Не исключено, что в каком-то стерильном мире дети просто не должны сниматься в кино

 

 

Манипулируют ли на съёмочной площадке детьми? Мы с сестрой снимались в кино лет с девяти. Первым нашим фильмом был «Василий и Василиса» с Остроумовой и Кононовым в главных ролях — они очень хорошо там играли, просто восхитительно. И там была сцена, когда пьяный Кононов возвращается домой (а это деревня, военные годы, 40-е или уже послевоенные): пятеро детей — и он пьяный врывается в дом, крик и шум. Остроумова, дети мал мала меньше, все рыдают, потому что отец с топором всё крушит — такая сцена дебоша. И я хорошо помню, как Кононов орал на нас между дублями, чтобы довести нас до истерики — это было жёстко. И мы рыдали искренне, а потом долго не могли успокоиться. Моя сестра Полина сказала, что больше никогда в жизни сниматься не будет. Представляете, сколько лет прошло, а я хорошо помню этот ужас.

Взрослый актёр может сыграть трагедию, плача, но не затрачиваясь, помазать себя слёзным карандашом, порыдать — и будет правдоподобно. Дети не умеют играть. Не исключено, что в каком-то стерильном мире дети просто не должны сниматься в кино. Но в реальности на этот вопрос нет ответа. Мой муж часто снимает рекламу с детьми. Первые пять минут им любопытно, потом они теряют интерес и просто уходят. Совершенно непонятно, что с ними делать. Многие используют разные хитрости — вплоть до отнимания игрушек.
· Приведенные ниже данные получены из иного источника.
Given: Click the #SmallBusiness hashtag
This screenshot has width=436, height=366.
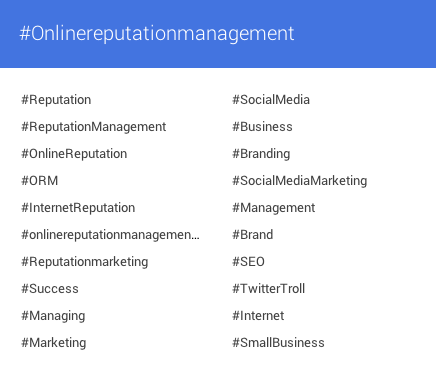Looking at the screenshot, I should [x=278, y=343].
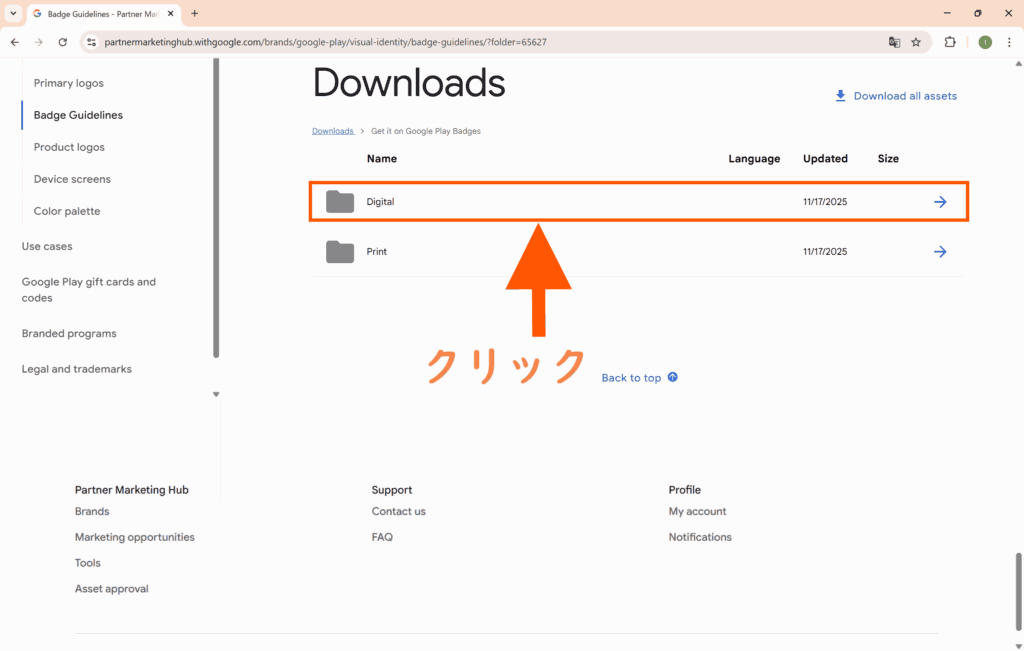Click the Back to top arrow icon
Image resolution: width=1024 pixels, height=651 pixels.
pyautogui.click(x=672, y=377)
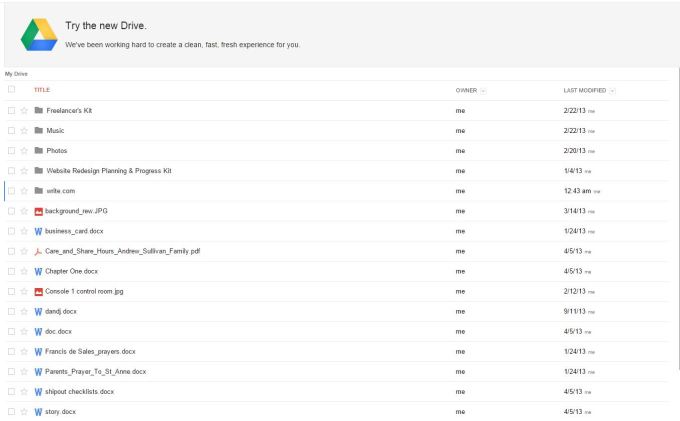Check the box for Photos folder
Screen dimensions: 680x421
(11, 150)
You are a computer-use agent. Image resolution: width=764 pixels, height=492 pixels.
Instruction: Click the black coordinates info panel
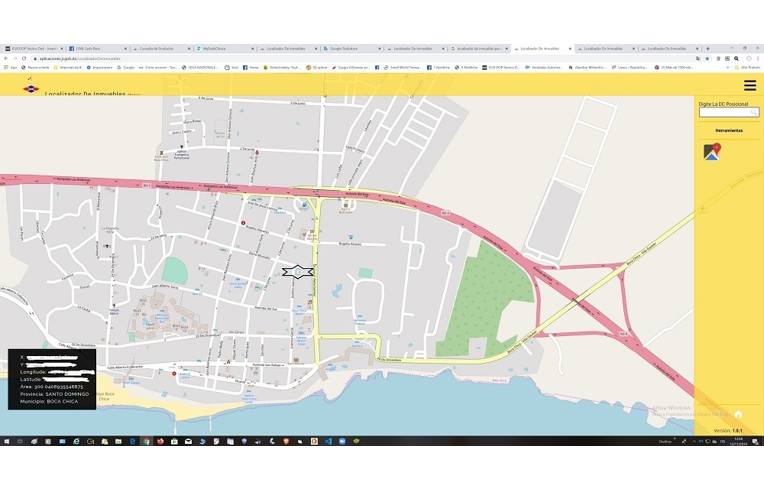[52, 378]
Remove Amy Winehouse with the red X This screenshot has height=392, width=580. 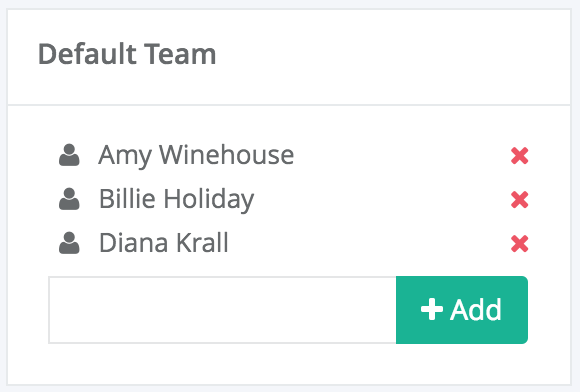click(x=519, y=155)
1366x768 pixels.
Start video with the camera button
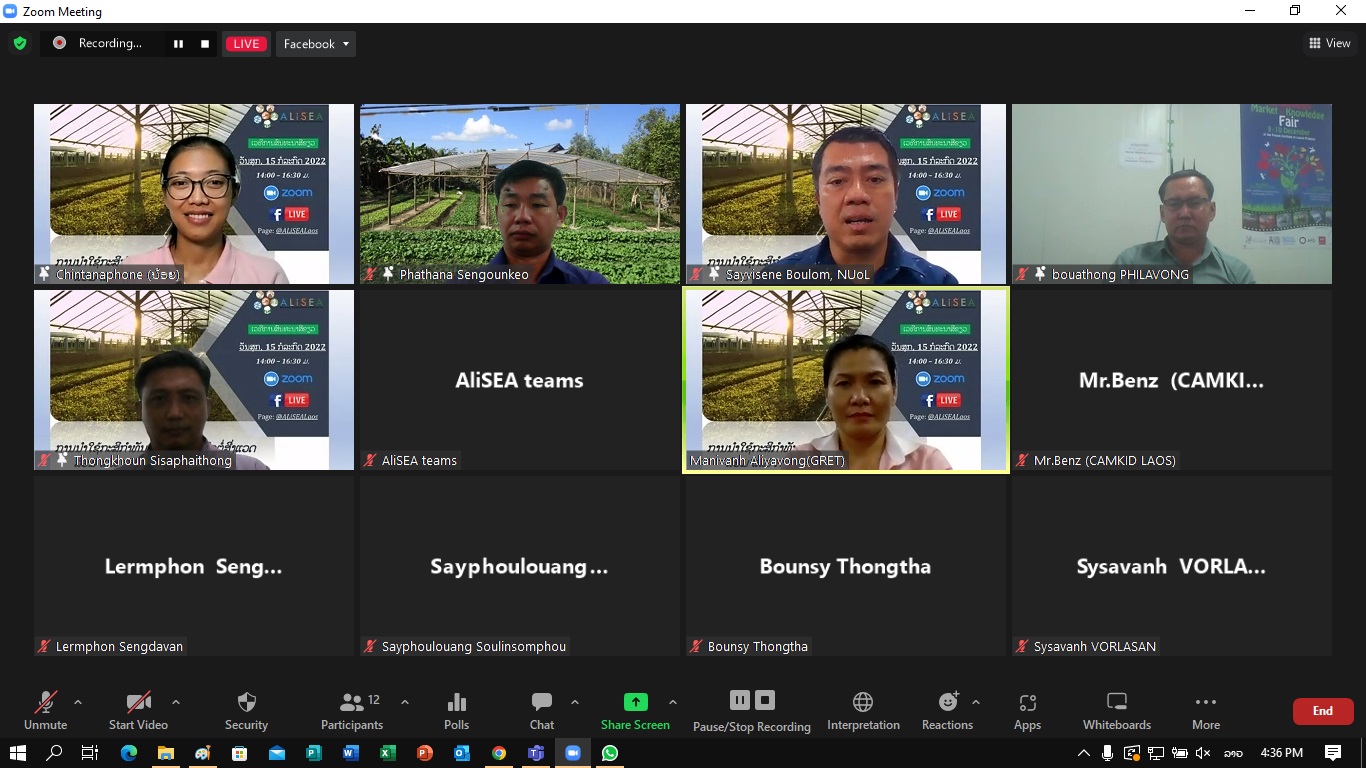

Я помню, как читала воспоминания Бергмана о съёмках «Фанни и Александра», он очень хорошо писал о мальчике, который играл главную роль. Там была сцена, в которой мальчик должен был быть в определённом состоянии, пограничном, если очень упростить — лишённом быта. Он входил в комнату, где был заперт странный человек, существо. И Бергман несколько дней взращивал или нагнетал в мальчике нужное это состояние, настраивал ребёнка на эту сцену. И он добился своего — это же насилие? Режиссёр по своему желанию что-то с этим мальчиком делал, психологически воздействовал на ребёнка.
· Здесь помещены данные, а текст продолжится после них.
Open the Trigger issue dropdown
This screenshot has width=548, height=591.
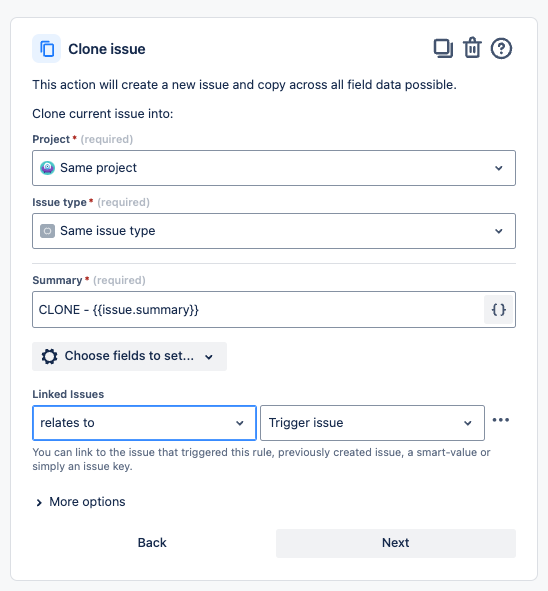(372, 423)
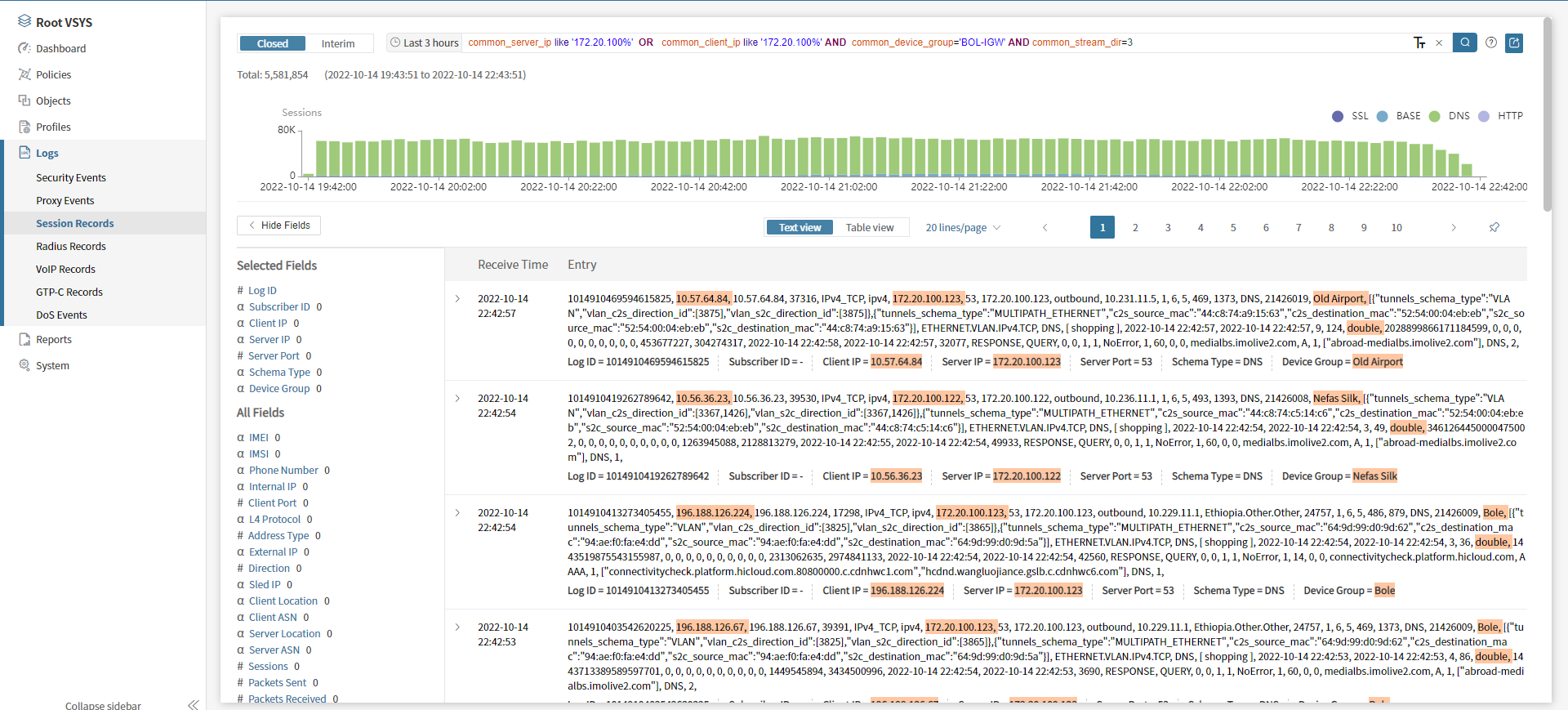Run the search with magnifier button

[x=1464, y=42]
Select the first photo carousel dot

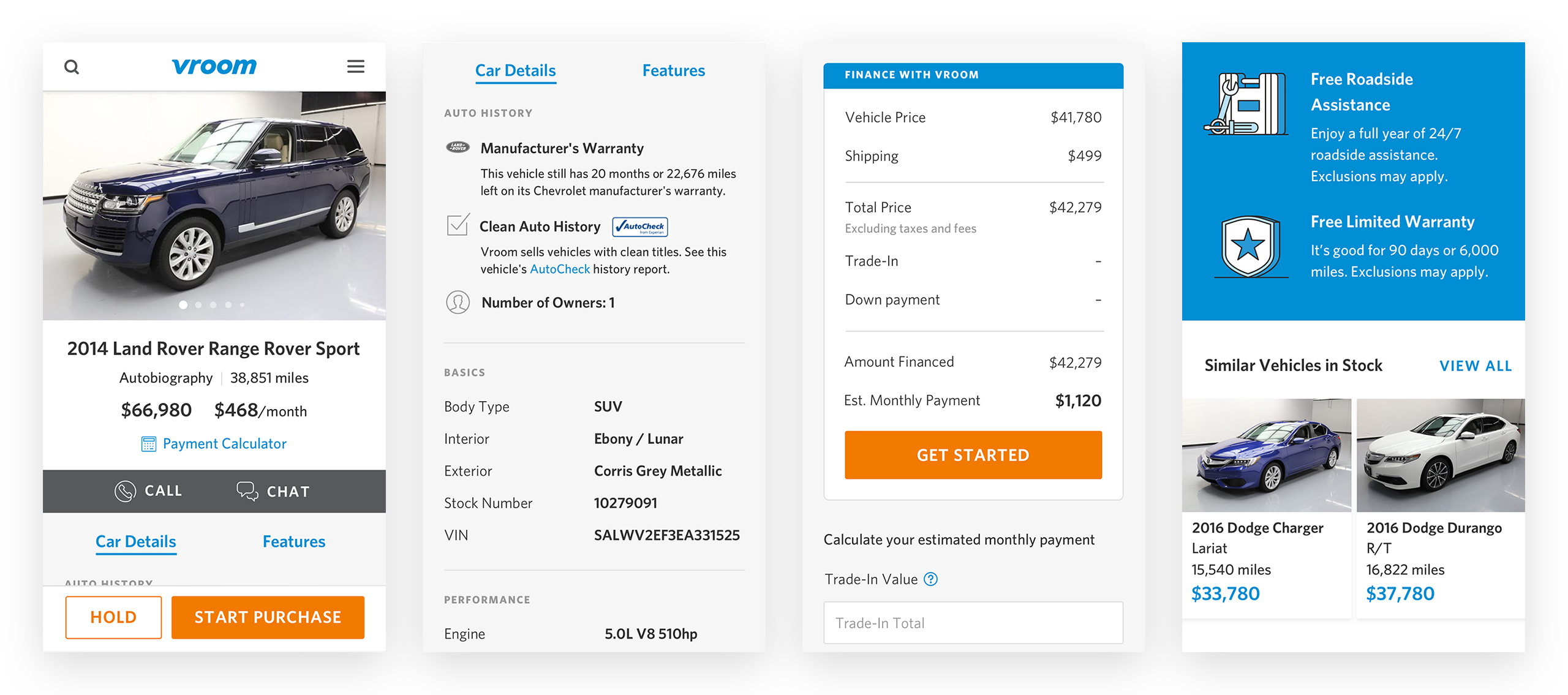(183, 304)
Всегда ли вмешательство режиссёра — насилие? С одной стороны, речь идёт об иерархии. С другой — у меня была история, которая меня очень травмировала, но я её восприняла как учебную ситуацию. Мы гастролировали во Франции со спектаклем «Семейное счастье», и я помню, что чувствовала себя на сцене так, будто могла всё. Был очень удачный спектакль, я играла главную роль, зритель был очень благодарным — я делала с залом всё, что хотела. Помню это внутреннее ощущение свободы и восторга от того, какая я крутая. После спектакля Пётр Наумович Фоменко собрал нас — а спектакль был ещё достаточно новый, поэтому он часто делал замечания — и при всех, при костюмерах, гримёрах, монтировщиках, устроил мне разнос. Он это очень редко делал, и обычно только в актёрском кругу. И я поняла, что он сделал это специально: он меня учил, хотя и довольно жёстко. Он считал, что это был чудовищный спектакль, и он не то чтобы сбивал с меня спесь. Ему просто не понравилось, что я могу пойти на поводу у восторженной публики, ему не нравилось моё самоупоение на сцене. Он видел опасность в том, что я решу, будто спектакль был хорошим, и у меня собьётся ориентир. Это было много лет назад, но я помню каждое его слово. Это полезно. Немножечко по-шаолиньски — у шаолиньских монахов всё сурово.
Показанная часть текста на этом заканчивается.